Reputation: 531
I have a dataset where two teams square off in an annual game. There are two divisions where these games take place, East and West. I want to determine who the reigning champion is for a given year based on results from a previous year's game. I'd like to do this for both divisions.
Here's my dataset:
data <- data.frame(
Team = c("Hot Dogs", "Hamburgers", "Hot Dogs", "Hamburgers", "Hot Dogs",
"Hamburgers", "Pho", "Ramen", "Pho", "Ramen", "Pho", "Ramen"),
Division = c("West", "West", "West", "West", "West", "West", "East", "East",
"East", "East", "East", "East"),
Year = c("2017", "2017", "2018", "2018", "2019", "2019", "2017", "2017",
"2018", "2018", "2019", "2019"),
Score = c("37", "2", "26", "32", "37", "9", "22", "31", "25", "32", "24", "18"))
Ideally I would add a "Results" column to the original data to indicate whether or not the given team is the reigning champion going into that game. Something like this:
data$Result <- c("Initial Champion", "NA", "Champion", "NA", "NA", "Champion", "NA",
"Initial Champion", "NA", "Champion", "NA", "Champion")

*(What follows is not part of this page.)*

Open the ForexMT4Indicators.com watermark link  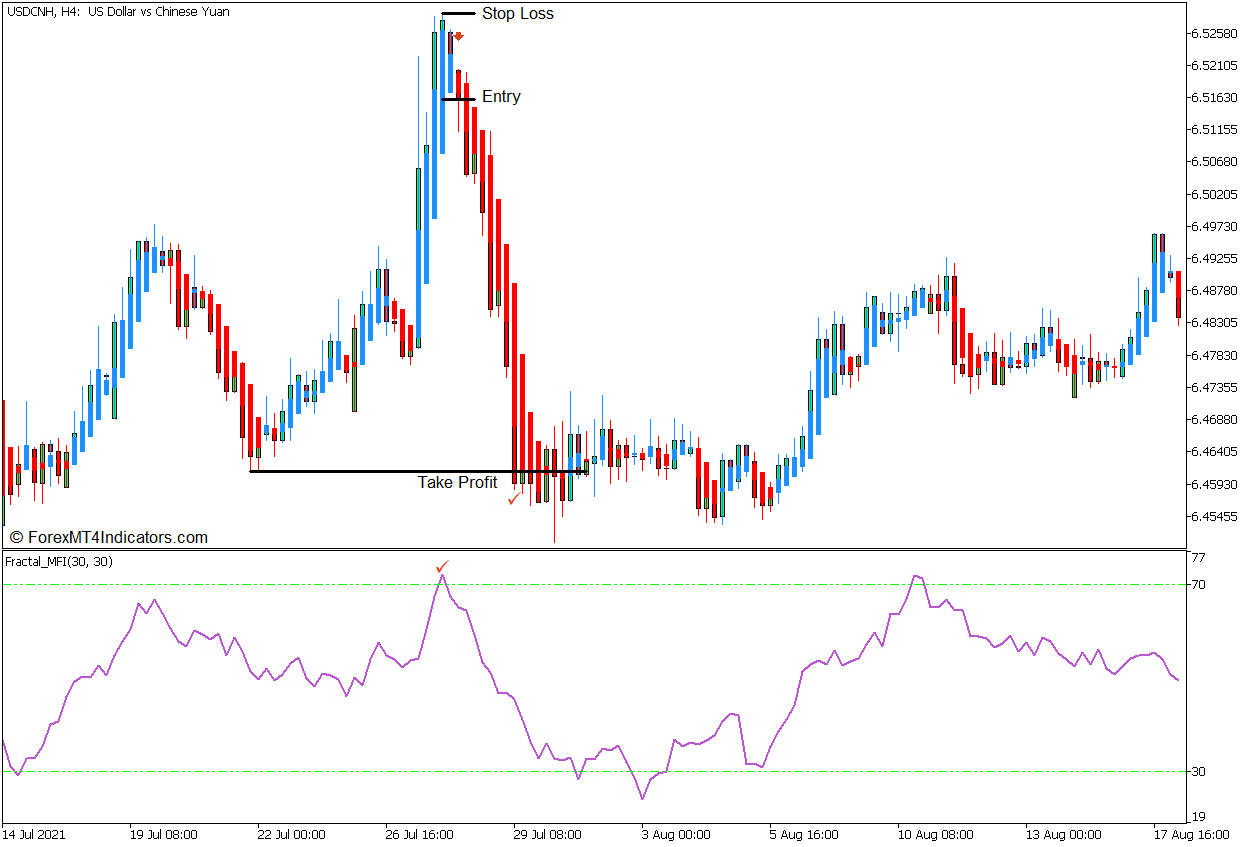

Is there a straightforward way to do this using R, specifically using the tidyverse
library if possible?
I appreciate any advice. Thanks in advance.
Upvotes: 1
Views: 281
Reputation: 46948
First we get a table that has all the champions and label them as "Initial Champion" if it is the first, and others as "Champion":
library(dplyr)
X = data %>%
arrange(Year,desc(Score)) %>%
group_by(Division) %>%
filter(!duplicated(Year))%>%
mutate(result=rep(c("Initial Champion","Champion"),times=c(1,n()-1)))
# A tibble: 6 x 5
# Groups: Division [2]
Team Division Year Score result
<fct> <fct> <fct> <fct> <chr>
1 Hot Dogs West 2017 37 Initial Champion
2 Ramen East 2017 31 Initial Champion
3 Hamburgers West 2018 32 Champion
4 Ramen East 2018 32 Champion
5 Hamburgers West 2019 9 Champion
6 Pho East 2019 24 Champion
To get your final table just do:
left_join(data,X)
Upvotes: 3
Reputation: 1261
In the following answer I used dplyr in order to determine initial champion and champion where initial champion means that the team in first occurrence of data was the best in year in its division. For later years a team with highest score in its division it is considered the champion.
library(dplyr)
data <- data.frame(
Team = c("Hot Dogs", "Hamburgers", "Hot Dogs", "Hamburgers", "Hot Dogs",
"Hamburgers", "Pho", "Ramen", "Pho", "Ramen", "Pho", "Ramen"),
Division = c("West", "West", "West", "West", "West", "West", "East", "East",
"East", "East", "East", "East"),
Year = c("2017", "2017", "2018", "2018", "2019", "2019", "2017", "2017",
"2018", "2018", "2019", "2019"),
Score = c("37", "2", "26", "32", "37", "9", "22", "31", "25", "32", "24", "18"),
stringsAsFactors = FALSE)
result <-
data %>%
group_by(Year, Division) %>% # First we group by each year and division
# For each division/year we get highest score then for the team with this score
# we consider it champion
mutate(high_score = as.character(max(as.numeric(Score), na.rm = TRUE)),
result = ifelse(high_score == Score, "Champion", NA_character_)) %>%
# Now to determine the initial champion we compare it with the first year
# if the row contains data of the first year in data then it is initial
mutate(result =
ifelse(min(data$Year) == Year & result == "Champion", "Initial Champion", result)) %>%
# Here we drop high_score column because it is not needed in final output
select(-high_score)
Upvotes: 0